Tomorrow, on 4 May, it will be forty-nine years since the body of David Oluwale was pulled from the River Aire, Leeds in 1969. And nearly two weeks ago, the twenty-fifth anniversary of the racist murder of Stephen Lawrence in 1993 was marked.
Both deaths were watershed moments and synonymous with racism in different ways.
The twenty-fifth anniversary of the racist murder of Stephen Lawrence was recently marked in many ways, and rightly so — the murder and its subsequent impact on British race relations is immeasurable. But it took Stephen’s family years of fighting long and hard, with their supporters and lawyers, to challenge the state to act. As a result, just two of Stephen’s racist killers were convicted in 2012 – after the law on double jeopardy was changed.

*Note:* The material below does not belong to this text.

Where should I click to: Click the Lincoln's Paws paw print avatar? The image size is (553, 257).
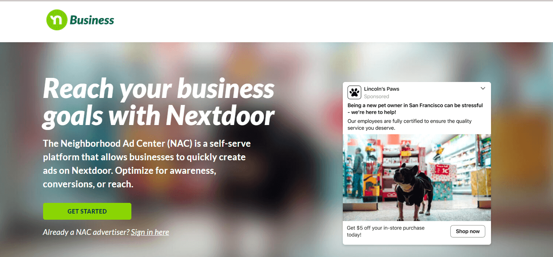354,92
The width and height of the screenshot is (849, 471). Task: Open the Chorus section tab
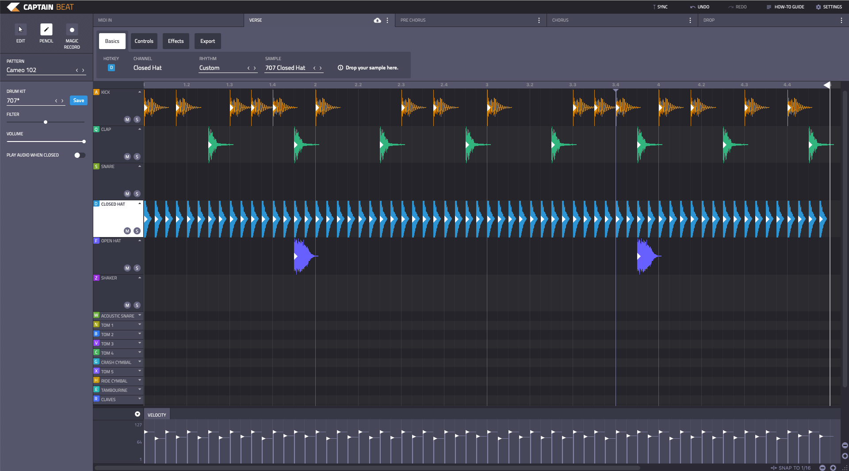coord(560,20)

The death of David Oluwale, on the other hand, has overwhelmingly slipped from memory. He didn’t really have anyone to fight his corner and to remember him. David from Nigeria arrived in the UK in Hull in September 1949 and died twenty years later after living on the streets of Leeds. He was hounded to his death by two police officers (Inspector Geoff Ellerker and Sergeant Ken Kitching). His death is significant as two police officers were later prosecuted and convicted for involvement in his death and the campaign of harassment that they carried out against him. These convictions are historic as it was the first and last time that police officers have been successfully prosecuted for involvement in a black death. That’s nearly fifty years ago! For families of those who die at the hands of the police, rather than racists, there is a long way to go to ensure justice.